Recorded data:
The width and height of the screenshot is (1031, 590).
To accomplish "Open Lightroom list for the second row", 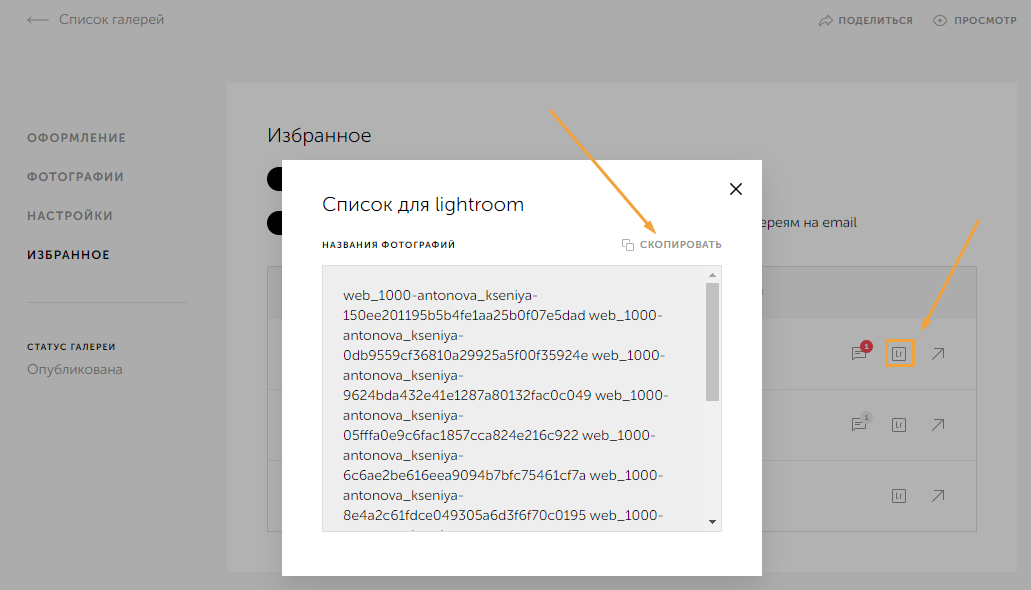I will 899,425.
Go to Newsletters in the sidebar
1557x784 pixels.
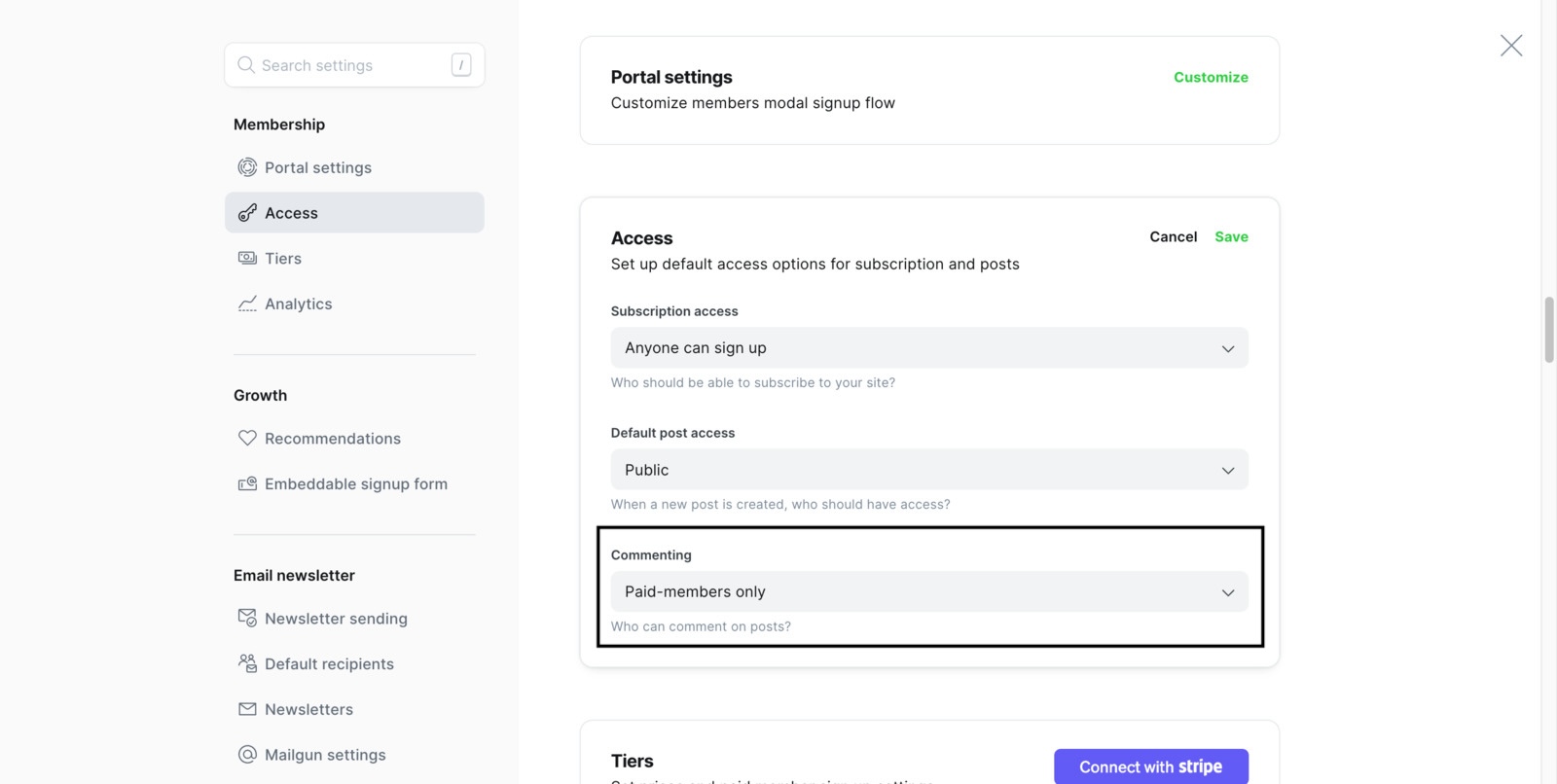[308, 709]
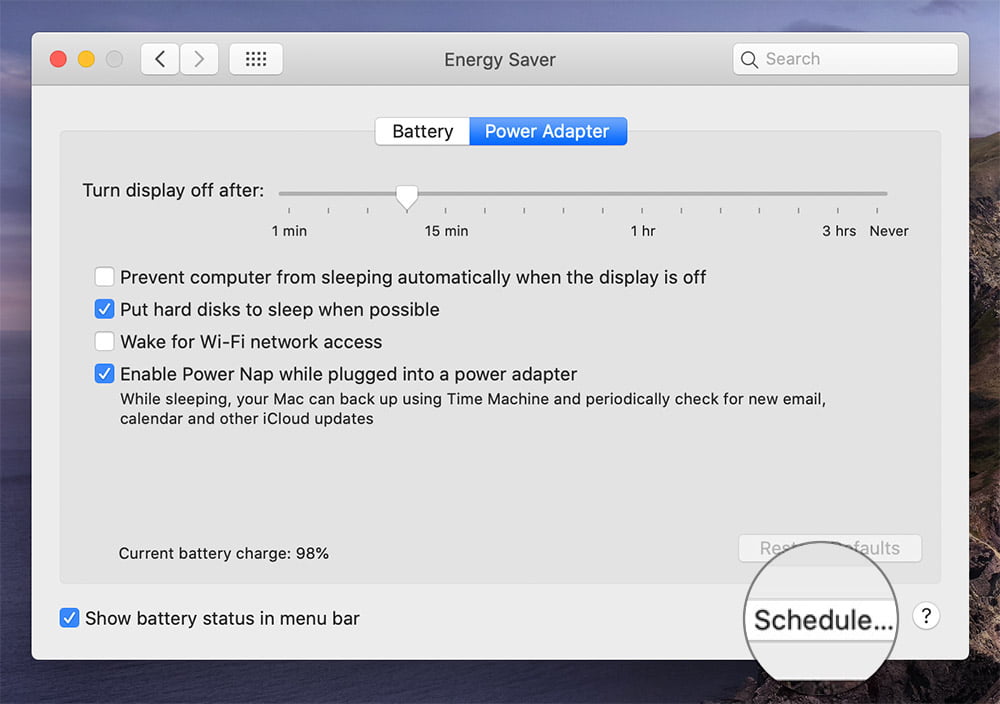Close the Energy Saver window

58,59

### Action item
What do the lines above say from the line containing "Go to Newsletters in the sidebar" through the last line? Quote them exactly, both ends included, and leave out the pictures.

### Result of this task
Go to Newsletters in the sidebar
1557x784 pixels.
[308, 709]
Close the Energy Saver window

58,59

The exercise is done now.